[[ Input records open ]]

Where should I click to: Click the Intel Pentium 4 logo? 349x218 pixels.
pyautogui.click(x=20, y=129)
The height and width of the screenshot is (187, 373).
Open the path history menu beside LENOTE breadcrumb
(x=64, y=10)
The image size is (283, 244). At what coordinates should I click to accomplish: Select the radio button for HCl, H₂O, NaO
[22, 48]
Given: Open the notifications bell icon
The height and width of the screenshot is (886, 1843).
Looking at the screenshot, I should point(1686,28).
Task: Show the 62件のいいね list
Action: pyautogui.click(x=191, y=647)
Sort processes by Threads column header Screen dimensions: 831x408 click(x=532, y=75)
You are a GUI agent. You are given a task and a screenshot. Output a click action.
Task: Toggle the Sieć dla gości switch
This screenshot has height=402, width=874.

[[ Input records closed ]]

**Directions**
The answer must be the full listing, written out word for word.

**Answer for this exercise**
Where should I click to: Click the Intel Pentium 4 logo? 349x218 pixels.
pyautogui.click(x=20, y=129)
The height and width of the screenshot is (187, 373).
Open the path history menu beside LENOTE breadcrumb
(x=64, y=10)
The image size is (283, 244). At what coordinates should I click to accomplish: Select the radio button for HCl, H₂O, NaO
[22, 48]
Given: Open the notifications bell icon
The height and width of the screenshot is (886, 1843).
Looking at the screenshot, I should point(1686,28).
Task: Show the 62件のいいね list
Action: pyautogui.click(x=191, y=647)
Sort processes by Threads column header Screen dimensions: 831x408 click(x=532, y=75)
You are a GUI agent. You are given a task and a screenshot. Output a click action.
Task: Toggle the Sieć dla gości switch
This screenshot has height=402, width=874.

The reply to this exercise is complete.